In the original complaint filed in this action, verified by Mr. Holmes, the damages to them were alleged to be $19,463.28. In the first amended complaint, also verified by Mr. Holmes, damages by reason of the loss of the house were placed at $9,695.48 and of the personal property at $9,767.80. Late in the trial these allegations were amended to conform to the proof and damages by reason of the loss of the house were raised to $17,000 and of the personal property to $15,000.
Early in the trial Mr. Holmes testified that the total value of the property before the fire, including the personal property in the house, was between $35,000 and $37,000 and that after the fire its value was $20,000, showing the loss from the fire to be between $15,000 and $17,000. Just before the close of the trial he was recalled to the stand and testified that these values represented the money invested and did not represent values at the time of the fire. It needs no evidence to demonstrate that values of the building and personal property had increased by March 28, 1944, over the values in the spring of 1941. This is common knowledge of every person who has had to consider the problem of either building, improving, repairing, buying or selling a house or of furnishing one.
Mr. Holmes also testified as to the value of the personal property in the various rooms and closets in the house with the exception of one room and two closets or storage rooms. He placed the total of these values at between $15,085 and 17,995.
Mrs. Holmes testified in considerable detail as to the personal property in the house; that the reasonable market value of the personal property belonging to herself and her husband was between $12,000 and $15,000. All witnesses agreed that the house was unusually well furnished.

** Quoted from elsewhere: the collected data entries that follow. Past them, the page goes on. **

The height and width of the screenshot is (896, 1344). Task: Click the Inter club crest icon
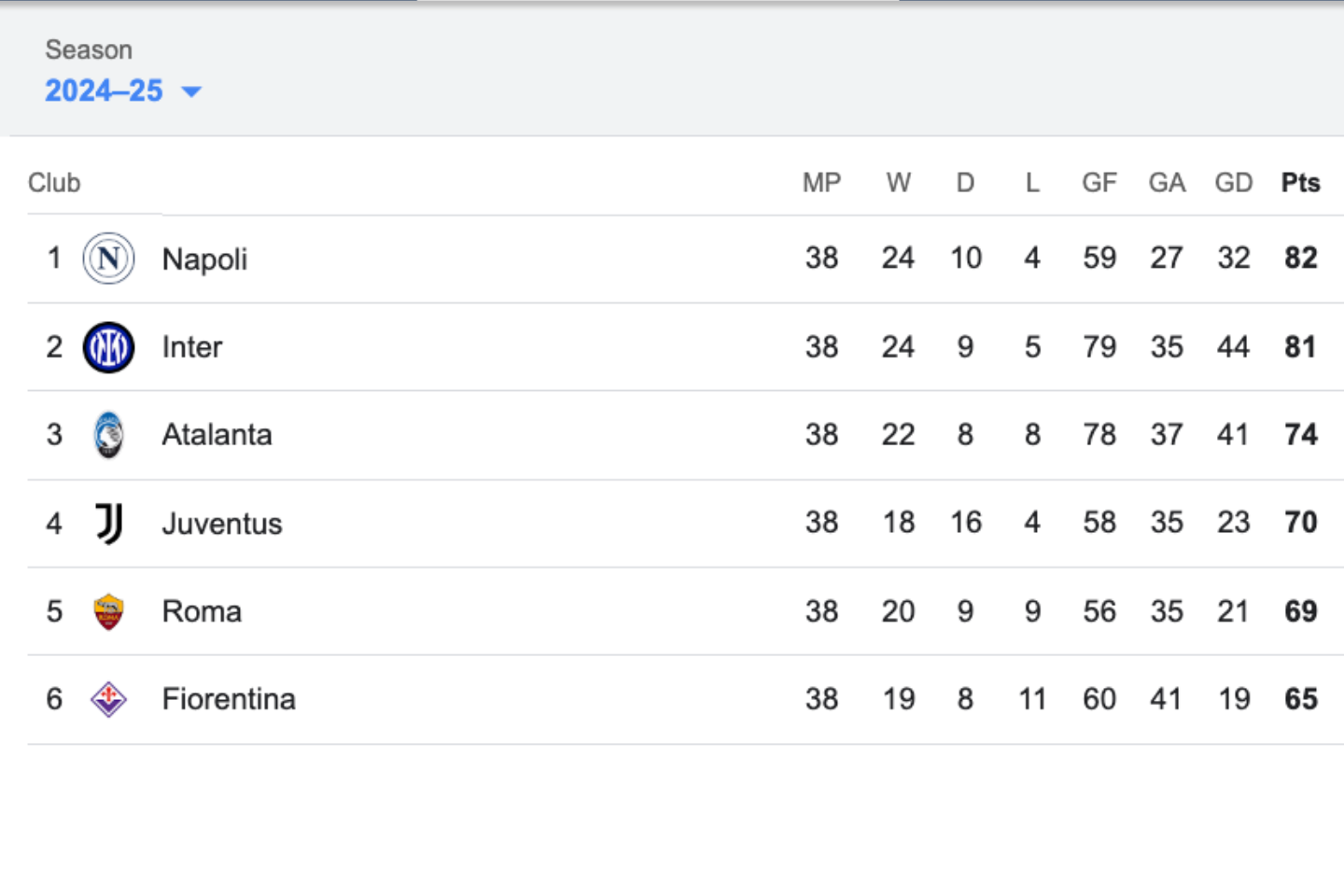[108, 347]
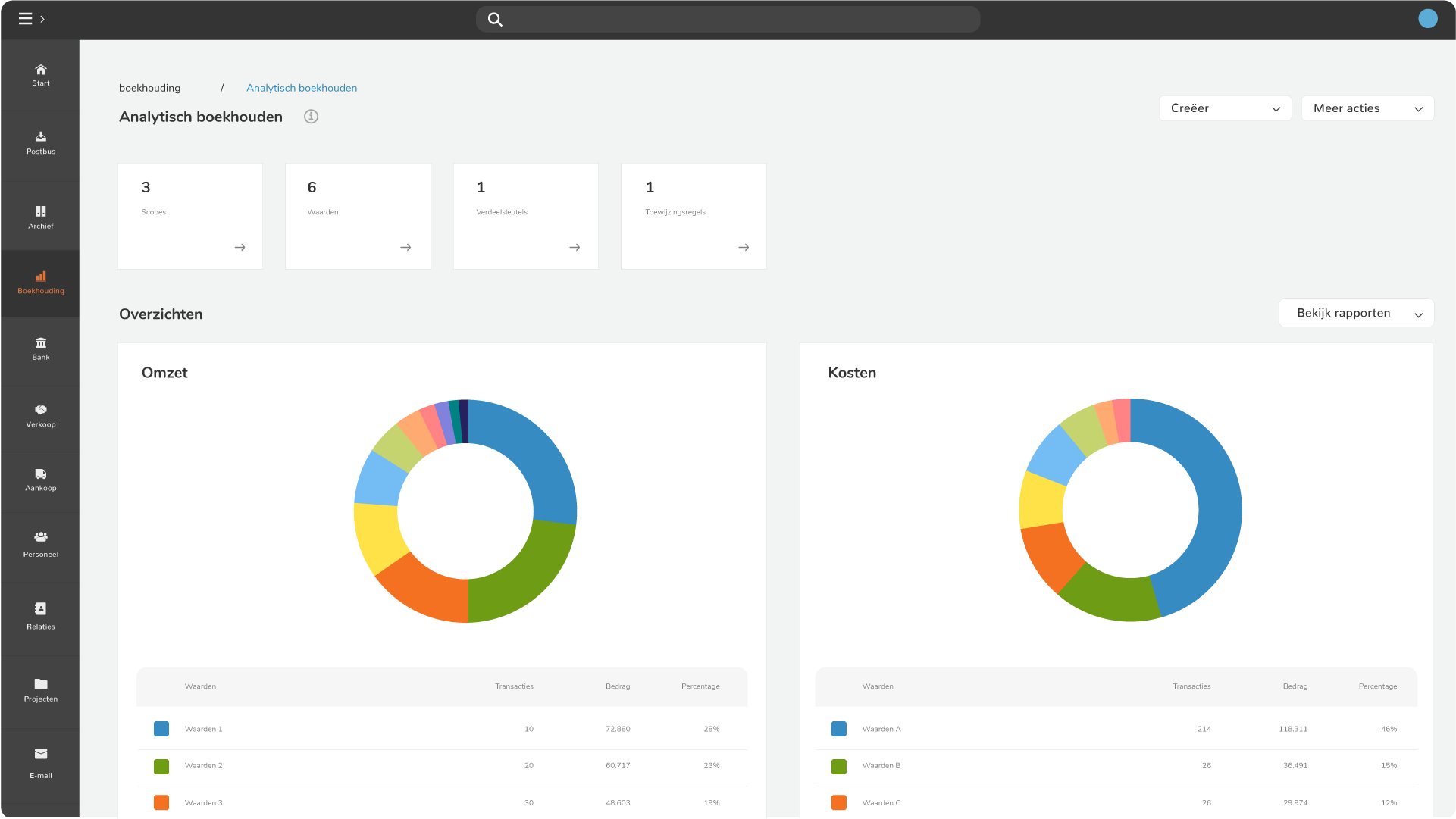Viewport: 1456px width, 819px height.
Task: Click the blue Waarden 1 color swatch
Action: tap(161, 729)
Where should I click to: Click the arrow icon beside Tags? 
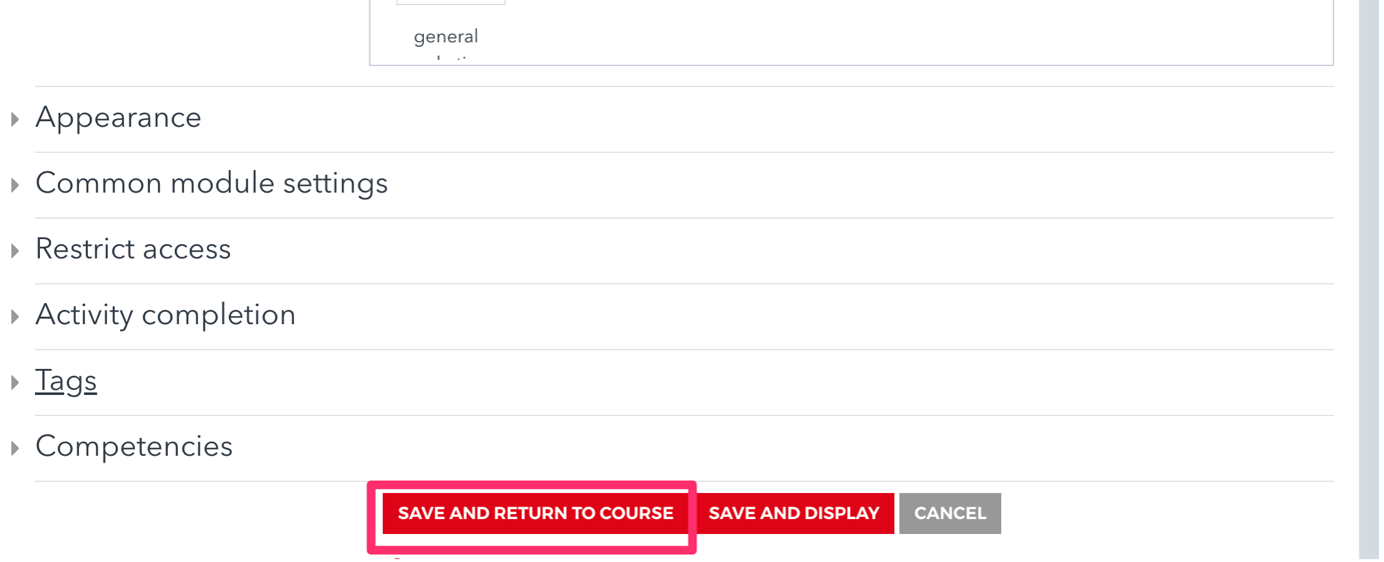click(x=15, y=382)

Mrs. Holmes also testified that once each year she and her husband went to stores and purchased an entire year's supply of canned goods at one time; that at the time of the fire the storage room was full of cases and cases of canned goods of considerable value. She failed to explain how this could have been done during the years that food rationing was in effect.
To refresh her memory Mrs. Holmes used a list of the personal property in the house which she said she prepared with the aid of her husband a few weeks after the fire. A value was placed on each article. The total of these values was $9767.80, which equals the total damage to personal property alleged in the first amended complaint. Counsel for defendant used this list in cross-examination of Mrs. Holmes and it was offered by plaintiffs and admitted in evidence over the objection of defendant. It is now admitted that the list contained fixtures of the estimated value of $171 which were part of the realty and were not personal property.
The powers and duties of a trial judge in ruling on a motion for new trial and of an appellant court on an appeal from a judgment are very different when the question of an excessive award of damages arises. The trial judge sits as a thirteenth juror with the power to weigh the evidence and judge the credibility of the witnesses. If he believes the damages awarded by the jury to be excessive and the question is presented, it becomes his duty to reduce them. Fisher v. Zimmerman, 23 Cal.App.2d 696, 73 P.2d 1243; Sassano v. Roullard, 27 Cal.App.2d 372, 81 P.2d 213. When the question is raised his denial of a motion for new trial is an indication that he approves the amount of the award. An appellate court has no such powers. It cannot weigh the evidence and pass on the credibility of the witnesses as a juror does. To hold an award excessive it must be so large as to indicate passion or prejudice on the part of the jurors. Generally speaking, in cases of this kind, when damages are recovered for the destruction of property, if there is substantial evidence in the record supporting the damages awarded by the jury and it is inferentially approved by the trial judge by his denial of a motion for new trial without reducing the damages, we are powerless to reduce them or to hold the award excessive. Therefore we must examine the evidence on the value of the property lost by Mr. and Mrs. Holmes in the fire.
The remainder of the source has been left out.